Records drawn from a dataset
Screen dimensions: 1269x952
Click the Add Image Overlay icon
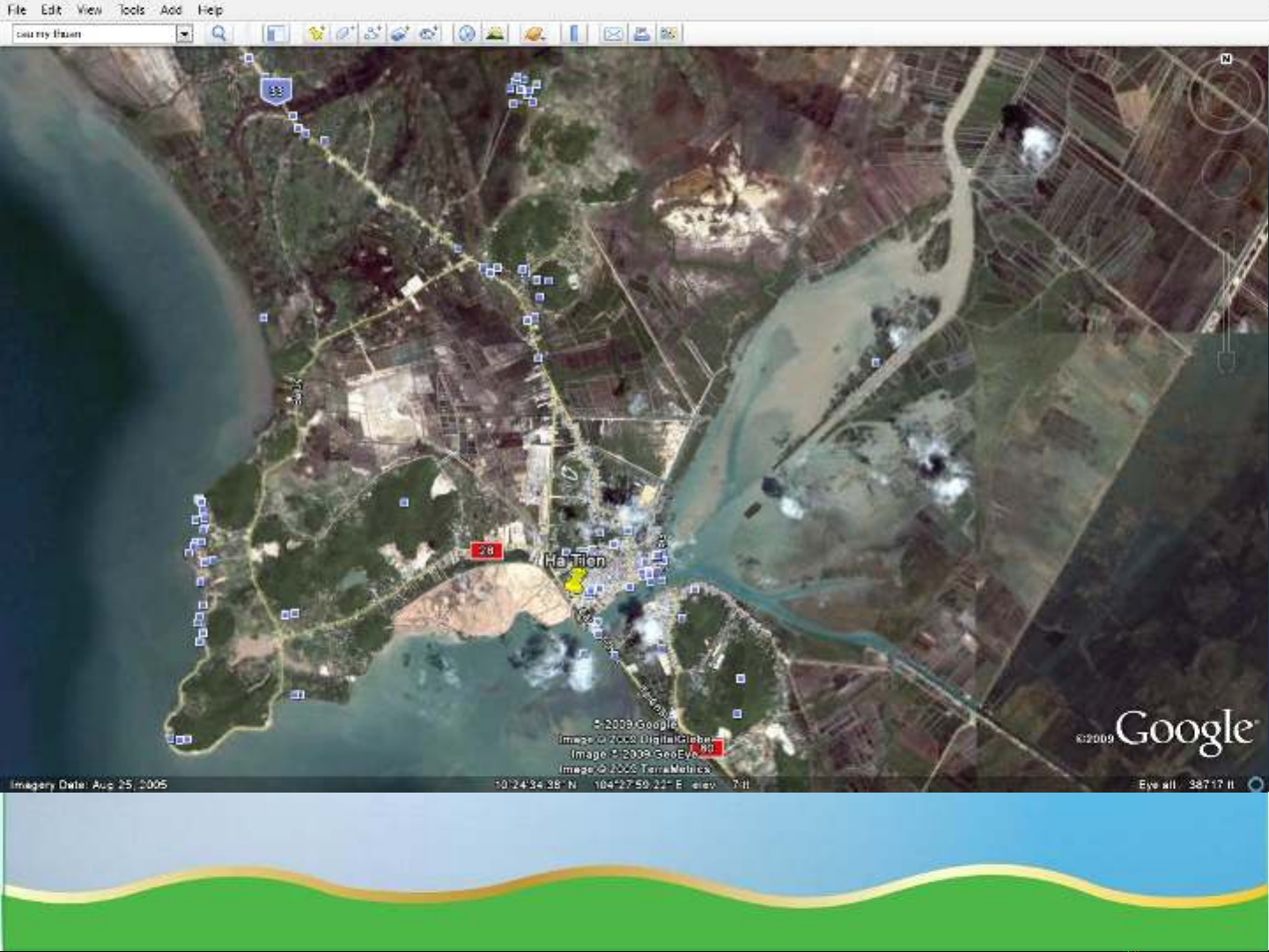(x=401, y=34)
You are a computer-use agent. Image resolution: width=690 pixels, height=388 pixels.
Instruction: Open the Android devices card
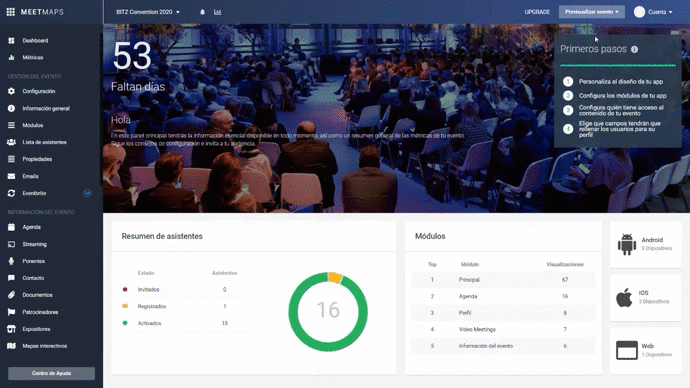(646, 245)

### EXERCISE PROMPT
In the entries above, find the line containing "You are a computer-use". Transcribe it and every later line to the end, exactly, and leave out the pictures.

### EXERCISE ANSWER
You are a computer-use agent. Image resolution: width=690 pixels, height=388 pixels.
Instruction: Open the Android devices card
(646, 245)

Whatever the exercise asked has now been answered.